LITERATURE: Lolita – Morality & Character

This book is not comfortable reading and I’m trying to decide whether it’s the topic or if it’s the skill with which it involves the reader into this topic.

The idea of a forty-plus year-old man lusting after a twelve year-old does not as deeply disturb me for its own sake for several reasons.  First, as yet there is no action in the desire.  That I must take into consideration that the bias is a cultural taboo, and one that has changed through the centuries.  Physiologically, most young girls are able to bear children with the beginning of the menses, normally around age eleven.  Where environment and conditions warranted, girls were married at age twelve and that was acceptable.  Also, we must remember, that it was often to very much older men–seldom if ever to a boy their own age.  Even in modern day America there are girls of eleven and twelve who willingly engage in sexual activity.

Sex itself is an enigma in that it is both described as wrong and right depending only upon conditions that according to some standards need exist to sway its meaning one way or the other.

But Nabokov’s Humbert is deeply disturbing for other reasons.  Primarily, because he is the first person narrator of his story, and his attitude is more upsetting then his desires themselves.  His plan is to drug both Lolita and her mother (before this poor woman is unfortunately killed in a car accident) to make them not only compliant, but rather oblivious to his physical satisfying of his needs and wants.  And, he speaks not of penetration but more of fondling, and in some way that’s yuckier because it’s more weird somehow.
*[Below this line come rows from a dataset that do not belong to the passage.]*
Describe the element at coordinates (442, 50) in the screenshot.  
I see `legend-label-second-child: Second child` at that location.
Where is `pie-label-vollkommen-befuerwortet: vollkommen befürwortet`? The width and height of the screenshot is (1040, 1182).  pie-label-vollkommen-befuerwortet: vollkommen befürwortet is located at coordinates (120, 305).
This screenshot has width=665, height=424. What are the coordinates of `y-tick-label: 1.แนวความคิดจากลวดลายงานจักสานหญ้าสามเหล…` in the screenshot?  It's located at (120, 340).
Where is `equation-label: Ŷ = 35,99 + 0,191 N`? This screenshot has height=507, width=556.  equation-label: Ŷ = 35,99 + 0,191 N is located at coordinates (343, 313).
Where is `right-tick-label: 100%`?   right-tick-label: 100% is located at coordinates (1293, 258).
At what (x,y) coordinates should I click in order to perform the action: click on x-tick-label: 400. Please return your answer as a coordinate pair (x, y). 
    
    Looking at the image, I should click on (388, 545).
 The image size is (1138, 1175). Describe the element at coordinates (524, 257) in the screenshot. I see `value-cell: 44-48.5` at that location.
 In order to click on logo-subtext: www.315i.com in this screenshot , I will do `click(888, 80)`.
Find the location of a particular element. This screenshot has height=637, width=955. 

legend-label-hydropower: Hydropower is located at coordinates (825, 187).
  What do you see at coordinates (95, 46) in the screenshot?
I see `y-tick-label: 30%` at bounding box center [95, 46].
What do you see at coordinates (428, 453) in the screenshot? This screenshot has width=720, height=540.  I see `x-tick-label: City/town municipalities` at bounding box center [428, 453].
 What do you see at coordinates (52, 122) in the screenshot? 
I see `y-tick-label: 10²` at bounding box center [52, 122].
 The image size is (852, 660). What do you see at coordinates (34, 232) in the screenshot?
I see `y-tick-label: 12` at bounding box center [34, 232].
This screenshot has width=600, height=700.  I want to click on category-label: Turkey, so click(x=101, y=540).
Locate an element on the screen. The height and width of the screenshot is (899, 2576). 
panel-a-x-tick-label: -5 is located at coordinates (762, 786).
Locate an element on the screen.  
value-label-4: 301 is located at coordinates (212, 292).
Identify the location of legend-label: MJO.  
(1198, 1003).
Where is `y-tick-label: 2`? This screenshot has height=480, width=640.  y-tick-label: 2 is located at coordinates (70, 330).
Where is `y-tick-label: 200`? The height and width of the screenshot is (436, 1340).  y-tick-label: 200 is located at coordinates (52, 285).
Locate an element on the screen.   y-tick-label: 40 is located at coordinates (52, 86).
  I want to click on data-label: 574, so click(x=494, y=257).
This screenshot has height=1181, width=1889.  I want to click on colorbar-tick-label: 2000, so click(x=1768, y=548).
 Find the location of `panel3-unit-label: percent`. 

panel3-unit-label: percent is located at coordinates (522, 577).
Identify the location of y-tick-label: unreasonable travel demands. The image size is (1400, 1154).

Another thing that disturbs me quite a bit is Humbert’s seemingly overblown obsession with Lolita.  It reminds me of Sarrasine’s torturous passion for La Zambinella, as well as many other doomed heroes and heroines of early Romantic literature.  It revulses the reader who sees it as pathetic and weak.  Nabokov’s use of language is brilliant, and his technique of weaving in colors of humor and pathos and adventure in such a planning of pacing make it good reading, but the relationship between Humbert and the reader is almost too intimately fastened.  Perhaps that is where the level of comfort feels rubbed raw.